Tally the lines in the items below that contain the string "dimensions", treating uppercase and lowercase as different. Reply with the number alone.

• **DATASET EXCERPTS**:
==============================

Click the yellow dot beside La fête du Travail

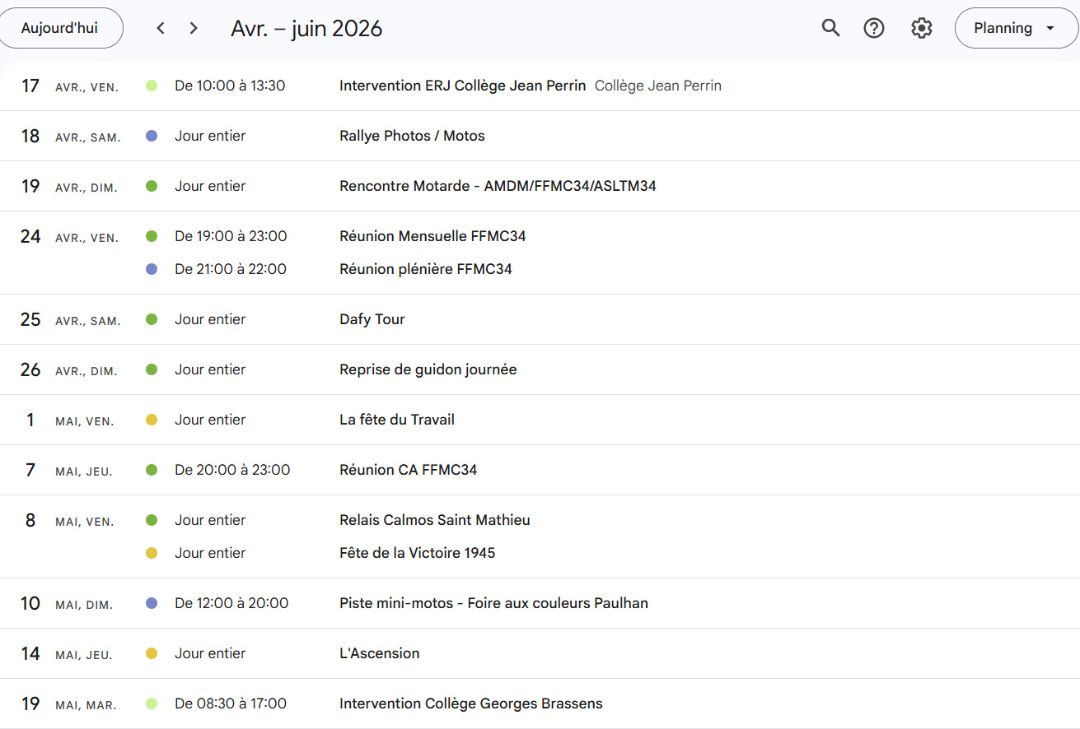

==============================

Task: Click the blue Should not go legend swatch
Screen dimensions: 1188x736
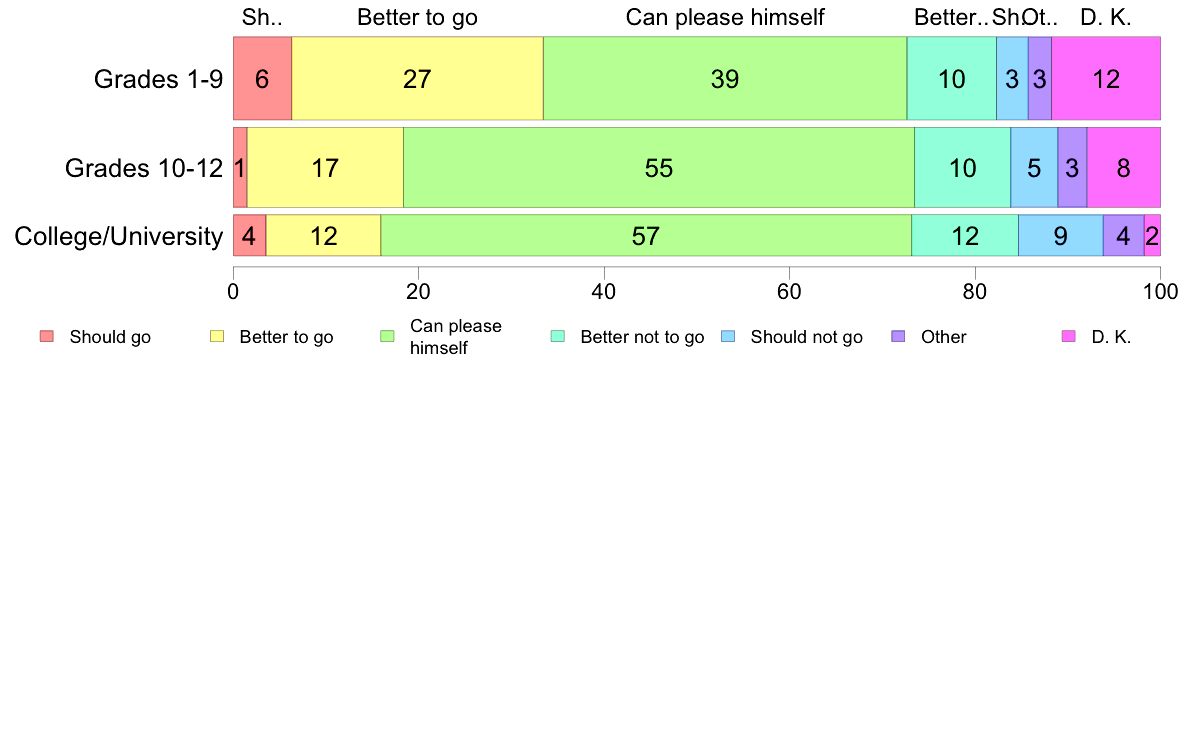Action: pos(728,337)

==============================

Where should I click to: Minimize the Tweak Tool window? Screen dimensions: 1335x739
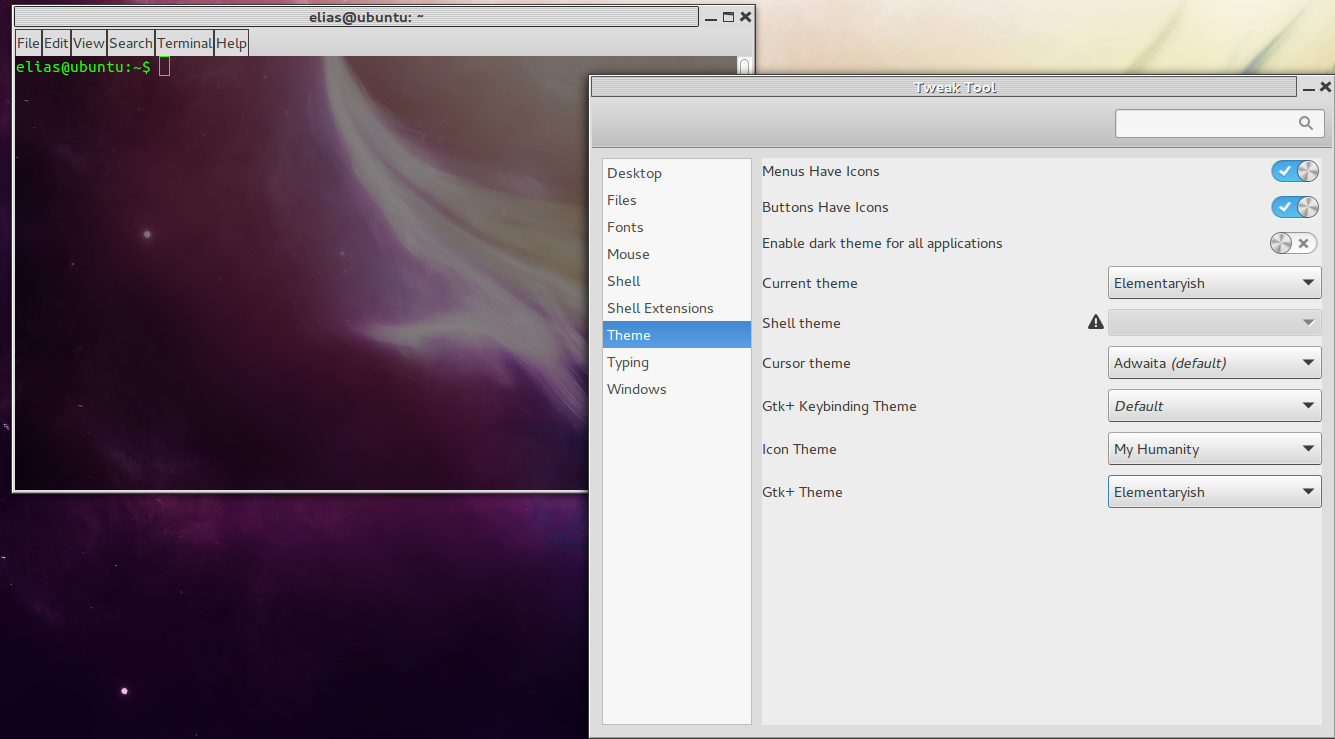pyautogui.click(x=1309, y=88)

==============================

• **ANSWER TO THIS EXERCISE**: 2